Aim: Quote the whole listing below word for word.

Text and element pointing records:
_____

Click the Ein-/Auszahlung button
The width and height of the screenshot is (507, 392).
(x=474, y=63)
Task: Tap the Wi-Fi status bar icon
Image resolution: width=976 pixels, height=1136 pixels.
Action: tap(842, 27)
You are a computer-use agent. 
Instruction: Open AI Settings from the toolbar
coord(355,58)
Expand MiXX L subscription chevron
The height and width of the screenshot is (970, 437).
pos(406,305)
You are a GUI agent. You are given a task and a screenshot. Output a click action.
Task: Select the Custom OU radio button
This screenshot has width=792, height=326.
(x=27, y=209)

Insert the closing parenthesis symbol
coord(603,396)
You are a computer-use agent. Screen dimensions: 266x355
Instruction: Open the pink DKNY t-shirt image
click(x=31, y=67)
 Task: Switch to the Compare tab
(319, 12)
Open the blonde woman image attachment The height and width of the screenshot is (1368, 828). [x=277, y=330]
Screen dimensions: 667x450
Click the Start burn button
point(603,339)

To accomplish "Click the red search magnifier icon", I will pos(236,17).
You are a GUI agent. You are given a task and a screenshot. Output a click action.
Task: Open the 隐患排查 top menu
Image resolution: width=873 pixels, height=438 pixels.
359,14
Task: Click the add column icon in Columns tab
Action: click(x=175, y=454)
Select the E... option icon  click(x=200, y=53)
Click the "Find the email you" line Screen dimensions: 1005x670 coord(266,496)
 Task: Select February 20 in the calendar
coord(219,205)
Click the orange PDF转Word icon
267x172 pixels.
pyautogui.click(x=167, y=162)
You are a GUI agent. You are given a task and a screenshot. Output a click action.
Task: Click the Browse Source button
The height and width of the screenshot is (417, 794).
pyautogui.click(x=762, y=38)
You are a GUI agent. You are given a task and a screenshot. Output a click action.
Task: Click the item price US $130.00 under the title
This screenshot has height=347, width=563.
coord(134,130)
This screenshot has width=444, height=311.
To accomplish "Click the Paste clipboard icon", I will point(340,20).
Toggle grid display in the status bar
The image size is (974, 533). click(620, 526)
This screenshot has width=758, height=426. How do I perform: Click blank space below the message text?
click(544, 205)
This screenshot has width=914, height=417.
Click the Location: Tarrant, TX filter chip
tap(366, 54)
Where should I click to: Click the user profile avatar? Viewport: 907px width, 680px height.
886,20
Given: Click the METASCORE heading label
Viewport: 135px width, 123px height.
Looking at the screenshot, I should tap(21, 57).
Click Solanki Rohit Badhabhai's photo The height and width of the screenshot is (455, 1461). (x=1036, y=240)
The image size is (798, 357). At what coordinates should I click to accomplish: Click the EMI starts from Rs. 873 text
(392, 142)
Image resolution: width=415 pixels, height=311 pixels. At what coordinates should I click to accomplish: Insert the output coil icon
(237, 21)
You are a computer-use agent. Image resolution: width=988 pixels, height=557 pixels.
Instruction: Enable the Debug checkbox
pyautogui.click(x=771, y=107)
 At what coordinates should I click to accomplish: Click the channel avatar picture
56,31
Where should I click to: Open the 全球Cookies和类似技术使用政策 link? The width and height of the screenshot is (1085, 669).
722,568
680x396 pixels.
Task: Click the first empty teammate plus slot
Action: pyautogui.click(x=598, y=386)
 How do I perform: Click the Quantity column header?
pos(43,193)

_____

Output for this task:
Click the Ein-/Auszahlung button
The width and height of the screenshot is (507, 392).
(x=474, y=63)
Task: Tap the Wi-Fi status bar icon
Image resolution: width=976 pixels, height=1136 pixels.
Action: tap(842, 27)
You are a computer-use agent. 
Instruction: Open AI Settings from the toolbar
coord(355,58)
Expand MiXX L subscription chevron
The height and width of the screenshot is (970, 437).
pos(406,305)
You are a GUI agent. You are given a task and a screenshot. Output a click action.
Task: Select the Custom OU radio button
This screenshot has width=792, height=326.
(x=27, y=209)

Insert the closing parenthesis symbol
coord(603,396)
You are a computer-use agent. Screen dimensions: 266x355
Instruction: Open the pink DKNY t-shirt image
click(x=31, y=67)
 Task: Switch to the Compare tab
(319, 12)
Open the blonde woman image attachment The height and width of the screenshot is (1368, 828). [x=277, y=330]
Screen dimensions: 667x450
Click the Start burn button
point(603,339)

To accomplish "Click the red search magnifier icon", I will pos(236,17).
You are a GUI agent. You are given a task and a screenshot. Output a click action.
Task: Open the 隐患排查 top menu
Image resolution: width=873 pixels, height=438 pixels.
359,14
Task: Click the add column icon in Columns tab
Action: click(x=175, y=454)
Select the E... option icon  click(x=200, y=53)
Click the "Find the email you" line Screen dimensions: 1005x670 coord(266,496)
 Task: Select February 20 in the calendar
coord(219,205)
Click the orange PDF转Word icon
267x172 pixels.
pyautogui.click(x=167, y=162)
You are a GUI agent. You are given a task and a screenshot. Output a click action.
Task: Click the Browse Source button
The height and width of the screenshot is (417, 794).
pyautogui.click(x=762, y=38)
You are a GUI agent. You are given a task and a screenshot. Output a click action.
Task: Click the item price US $130.00 under the title
This screenshot has height=347, width=563.
coord(134,130)
This screenshot has width=444, height=311.
To accomplish "Click the Paste clipboard icon", I will point(340,20).
Toggle grid display in the status bar
The image size is (974, 533). click(620, 526)
This screenshot has width=758, height=426. How do I perform: Click blank space below the message text?
click(544, 205)
This screenshot has width=914, height=417.
Click the Location: Tarrant, TX filter chip
tap(366, 54)
Where should I click to: Click the user profile avatar? Viewport: 907px width, 680px height.
886,20
Given: Click the METASCORE heading label
Viewport: 135px width, 123px height.
Looking at the screenshot, I should tap(21, 57).
Click Solanki Rohit Badhabhai's photo The height and width of the screenshot is (455, 1461). (x=1036, y=240)
The image size is (798, 357). At what coordinates should I click to accomplish: Click the EMI starts from Rs. 873 text
(392, 142)
Image resolution: width=415 pixels, height=311 pixels. At what coordinates should I click to accomplish: Insert the output coil icon
(237, 21)
You are a computer-use agent. Image resolution: width=988 pixels, height=557 pixels.
Instruction: Enable the Debug checkbox
pyautogui.click(x=771, y=107)
 At what coordinates should I click to accomplish: Click the channel avatar picture
56,31
Where should I click to: Open the 全球Cookies和类似技术使用政策 link? The width and height of the screenshot is (1085, 669).
722,568
680x396 pixels.
Task: Click the first empty teammate plus slot
Action: pyautogui.click(x=598, y=386)
 How do I perform: Click the Quantity column header?
pos(43,193)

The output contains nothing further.